Jean Améry
Çev.: Aydın Gelmez
Sel Yayıncılık
216 Sayfa, Ocak 2025
Edinmek için
Auschwitz ve Buchenwald toplama kamplarında yaşadığı fiziksel ve ruhsal acılar üzerinden toplumsal riyakârlıkla yüzleşen Jean Améry, İstemli Ölüm‘de bireyin kendi yaşamı üzerindeki egemenliğini tartışıyor ve intihara dair tabuları radikal bir şekilde sorguluyor.
Améry, intiharı bir çaresizlik eylemi olarak değil, aksine, insanın kendi varoluşu üzerindeki sahici egemenliğinin nihai ifadesi olarak değerlendiriyor. Kendi yaşamını sona erdirme kararını özgürlüğün en saf şekli olarak sunarken, yaşam ile bireyin kendi kaderini belirleme özgürlüğü olan istemli ölümü mantıksal açıdan karşılaştırıyor.

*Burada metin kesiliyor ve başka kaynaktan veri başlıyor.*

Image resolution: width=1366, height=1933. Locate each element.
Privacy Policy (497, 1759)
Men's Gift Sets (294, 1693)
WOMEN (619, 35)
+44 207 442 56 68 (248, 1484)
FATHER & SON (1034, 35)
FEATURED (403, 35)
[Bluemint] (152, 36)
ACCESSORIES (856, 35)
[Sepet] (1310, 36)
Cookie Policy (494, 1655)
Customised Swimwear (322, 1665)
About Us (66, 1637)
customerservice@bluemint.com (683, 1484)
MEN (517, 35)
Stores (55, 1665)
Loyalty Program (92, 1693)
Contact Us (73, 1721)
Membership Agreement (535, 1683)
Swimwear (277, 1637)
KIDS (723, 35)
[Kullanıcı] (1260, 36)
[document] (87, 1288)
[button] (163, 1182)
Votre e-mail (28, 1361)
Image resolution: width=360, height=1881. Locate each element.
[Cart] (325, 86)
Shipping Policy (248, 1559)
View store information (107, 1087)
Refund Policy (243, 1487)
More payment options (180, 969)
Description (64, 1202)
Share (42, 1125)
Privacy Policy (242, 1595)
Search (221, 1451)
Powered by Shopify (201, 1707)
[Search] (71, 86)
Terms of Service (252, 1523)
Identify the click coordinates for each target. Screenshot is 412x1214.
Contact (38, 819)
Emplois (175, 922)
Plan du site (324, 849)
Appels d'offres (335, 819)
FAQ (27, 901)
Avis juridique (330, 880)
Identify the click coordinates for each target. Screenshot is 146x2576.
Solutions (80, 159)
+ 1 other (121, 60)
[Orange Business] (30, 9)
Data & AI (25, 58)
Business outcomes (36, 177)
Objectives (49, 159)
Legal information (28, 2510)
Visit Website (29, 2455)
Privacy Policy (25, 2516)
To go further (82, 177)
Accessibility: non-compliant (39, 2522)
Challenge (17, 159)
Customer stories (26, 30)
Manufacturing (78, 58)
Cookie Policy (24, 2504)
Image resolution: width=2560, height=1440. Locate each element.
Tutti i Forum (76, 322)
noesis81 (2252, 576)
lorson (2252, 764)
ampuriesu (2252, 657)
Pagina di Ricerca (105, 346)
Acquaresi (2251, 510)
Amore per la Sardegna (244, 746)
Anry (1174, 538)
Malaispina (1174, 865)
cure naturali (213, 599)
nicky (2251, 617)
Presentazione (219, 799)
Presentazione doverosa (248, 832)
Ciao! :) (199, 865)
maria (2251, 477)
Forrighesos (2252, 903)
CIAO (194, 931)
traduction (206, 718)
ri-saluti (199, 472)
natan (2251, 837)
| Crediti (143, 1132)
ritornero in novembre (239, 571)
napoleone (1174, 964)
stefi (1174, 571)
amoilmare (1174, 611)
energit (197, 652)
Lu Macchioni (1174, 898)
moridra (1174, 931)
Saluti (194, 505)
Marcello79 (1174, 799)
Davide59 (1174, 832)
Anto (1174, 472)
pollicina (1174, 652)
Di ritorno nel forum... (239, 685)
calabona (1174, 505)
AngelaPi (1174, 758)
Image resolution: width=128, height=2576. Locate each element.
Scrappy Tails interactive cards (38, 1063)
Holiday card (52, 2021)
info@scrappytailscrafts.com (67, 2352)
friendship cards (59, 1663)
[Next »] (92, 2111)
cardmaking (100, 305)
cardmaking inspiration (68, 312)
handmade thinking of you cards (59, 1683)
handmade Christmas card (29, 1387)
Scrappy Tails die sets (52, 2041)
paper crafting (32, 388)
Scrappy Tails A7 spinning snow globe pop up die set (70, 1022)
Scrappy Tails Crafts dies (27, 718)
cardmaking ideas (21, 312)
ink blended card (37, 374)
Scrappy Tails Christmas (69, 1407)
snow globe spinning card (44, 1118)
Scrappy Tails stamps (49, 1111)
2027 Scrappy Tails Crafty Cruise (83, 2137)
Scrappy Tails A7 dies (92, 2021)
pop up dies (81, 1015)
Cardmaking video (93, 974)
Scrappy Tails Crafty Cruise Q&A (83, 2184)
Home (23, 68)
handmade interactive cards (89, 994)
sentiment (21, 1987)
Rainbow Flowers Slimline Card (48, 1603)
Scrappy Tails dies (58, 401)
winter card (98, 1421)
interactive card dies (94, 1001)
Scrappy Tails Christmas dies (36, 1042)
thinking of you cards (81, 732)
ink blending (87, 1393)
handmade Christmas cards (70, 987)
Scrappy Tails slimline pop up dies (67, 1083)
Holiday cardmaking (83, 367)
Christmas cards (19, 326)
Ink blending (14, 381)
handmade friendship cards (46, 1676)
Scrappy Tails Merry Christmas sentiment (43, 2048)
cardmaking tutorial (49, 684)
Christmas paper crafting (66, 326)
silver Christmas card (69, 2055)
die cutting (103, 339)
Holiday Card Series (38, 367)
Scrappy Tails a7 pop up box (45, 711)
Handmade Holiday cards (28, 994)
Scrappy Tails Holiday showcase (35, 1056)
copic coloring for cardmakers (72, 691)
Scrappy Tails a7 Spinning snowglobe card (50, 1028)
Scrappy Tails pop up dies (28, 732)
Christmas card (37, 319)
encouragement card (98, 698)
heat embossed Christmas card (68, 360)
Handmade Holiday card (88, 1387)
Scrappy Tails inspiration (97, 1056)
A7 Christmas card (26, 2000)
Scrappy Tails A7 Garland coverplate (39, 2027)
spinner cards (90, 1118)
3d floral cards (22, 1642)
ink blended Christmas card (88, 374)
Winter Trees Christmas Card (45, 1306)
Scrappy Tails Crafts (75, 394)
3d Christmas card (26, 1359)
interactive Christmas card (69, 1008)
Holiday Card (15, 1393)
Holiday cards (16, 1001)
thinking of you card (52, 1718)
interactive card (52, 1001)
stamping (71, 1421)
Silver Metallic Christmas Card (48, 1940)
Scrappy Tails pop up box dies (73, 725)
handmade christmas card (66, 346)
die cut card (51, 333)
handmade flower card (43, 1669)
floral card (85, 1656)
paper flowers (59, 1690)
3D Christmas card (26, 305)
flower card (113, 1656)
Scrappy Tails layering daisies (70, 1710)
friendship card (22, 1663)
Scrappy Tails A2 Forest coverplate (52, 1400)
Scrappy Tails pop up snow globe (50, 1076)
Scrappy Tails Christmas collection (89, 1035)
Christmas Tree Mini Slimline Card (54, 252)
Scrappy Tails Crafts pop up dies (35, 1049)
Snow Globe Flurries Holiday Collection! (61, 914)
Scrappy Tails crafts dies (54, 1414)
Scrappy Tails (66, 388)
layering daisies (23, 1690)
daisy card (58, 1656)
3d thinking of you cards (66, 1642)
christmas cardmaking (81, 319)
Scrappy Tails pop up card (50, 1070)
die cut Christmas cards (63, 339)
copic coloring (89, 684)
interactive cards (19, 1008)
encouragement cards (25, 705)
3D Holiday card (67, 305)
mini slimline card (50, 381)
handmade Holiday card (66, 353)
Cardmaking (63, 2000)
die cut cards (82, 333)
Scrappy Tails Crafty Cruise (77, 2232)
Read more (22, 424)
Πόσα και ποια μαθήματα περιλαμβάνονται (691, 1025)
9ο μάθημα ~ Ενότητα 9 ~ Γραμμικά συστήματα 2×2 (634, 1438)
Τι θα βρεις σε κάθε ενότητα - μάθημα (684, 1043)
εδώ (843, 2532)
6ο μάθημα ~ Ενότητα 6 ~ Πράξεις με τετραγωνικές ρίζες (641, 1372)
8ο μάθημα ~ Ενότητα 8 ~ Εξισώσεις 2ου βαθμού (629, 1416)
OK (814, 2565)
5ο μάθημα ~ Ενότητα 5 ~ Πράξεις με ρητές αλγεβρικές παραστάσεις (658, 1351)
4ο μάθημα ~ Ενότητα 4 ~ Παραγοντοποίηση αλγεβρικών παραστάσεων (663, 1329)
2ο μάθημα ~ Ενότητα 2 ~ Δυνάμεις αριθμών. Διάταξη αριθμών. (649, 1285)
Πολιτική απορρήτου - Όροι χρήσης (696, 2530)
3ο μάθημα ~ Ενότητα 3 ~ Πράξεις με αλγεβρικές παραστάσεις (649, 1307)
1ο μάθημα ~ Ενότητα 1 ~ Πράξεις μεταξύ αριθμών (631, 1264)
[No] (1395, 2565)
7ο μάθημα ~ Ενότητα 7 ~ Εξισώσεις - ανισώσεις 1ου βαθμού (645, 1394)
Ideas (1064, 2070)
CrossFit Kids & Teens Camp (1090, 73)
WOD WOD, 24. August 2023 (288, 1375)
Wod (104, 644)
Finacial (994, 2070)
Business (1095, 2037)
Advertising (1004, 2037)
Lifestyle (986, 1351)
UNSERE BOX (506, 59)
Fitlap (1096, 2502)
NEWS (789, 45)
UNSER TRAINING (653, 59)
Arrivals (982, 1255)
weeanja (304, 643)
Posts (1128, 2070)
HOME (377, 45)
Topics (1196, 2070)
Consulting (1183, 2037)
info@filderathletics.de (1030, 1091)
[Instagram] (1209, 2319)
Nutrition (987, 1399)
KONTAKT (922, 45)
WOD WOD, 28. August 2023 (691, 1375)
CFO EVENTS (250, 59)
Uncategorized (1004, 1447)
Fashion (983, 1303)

Bu başına buyruk metni varoluşçu ya da psikanalitik bir temelden değerlendirmek güç. Üstelik Améry’nin bu yaklaşımların intihara dair kavramsal analizlerini delik deşik ettiği bir durumda daha da güç. Bu nedenle iki yıl sonra gerçekleştireceği eylemi belki de çoktan kafasına koymuş bir yazarın sahiciliği olarak okunması gereken İstemli Ölüm, çağımızın bireysel ve toplumsal varoluş krizlerini anlama yolunda, derin bir farkındalık sunan nadir eserlerden biri.
JEAN AMÉRY
Jean Améry (Hans Mayer), 1912’de Viyana’da doğdu. Yahudi bir baba ve Katolik bir annenin tek çocuğuydu. Babası Birinci Dünya Savaşı’nda hayatını kaybetti. Ekonomik zorluklar yüzünden öğrenimini yarıda keserek çalışmaya başladı fakat yazma isteği genç yaşta içine işlemişti. 1934-35’te ilk romanı Die Schiffbrüchigen‘i yazdı. Hitler rejimine baştan beri karşı dursa da ancak Avusturya’nın ilhakı ve Nazilerin artan zulmüyle ayırdına vardığı Yahudi kimliği, 1935’te Nürnberg Yasaları’yla resmen tescillendi. Kendisi gibi Yahudi eşi Regine’yle birlikte Belçika’ya kaçtı. 1940’ta Antwerp’te yakalandı, Fransa’nın güneyinde bir toplama kampına gönderildi, bir yıl sonra kamptan kaçmayı başararak Belçika’da direniş hareketine katıldı. 1943’te Nazi karşıtı broşür dağıtırken tutuklandı. Fort Breendonk’ta günlerce süren sorgusunda ağır işkence gördü. Sonrasında sırasıyla Auschwitz, Buchenwald ve Bergen-Belsen kamplarında tutuldu. Bu sırada eşi kalp rahatsızlığı nedeniyle hayatını kaybetti. Savaş bittikten sonra Brüksel’de gazetelere yazılar yazdı. 50’lerden itibaren Jean Améry adını kullanmaya başladı. Almanya’ya yıllar sonra ilk kez Auschwitz davalarının başlamasının ardından, bir radyo konuşması yapmak üzere ayak bastı. 1966’da yayımlanan Suç ve Kefaretin Ötesinde ile Holokost yazınının güçlü kalemlerinden biri haline geldi. Sivri söylemiyle en az onun kadar ses getiren İstemli Ölüm‘ü yazdıktan iki yıl sonra 17 Ekim 1978 günü hayatına son verdi.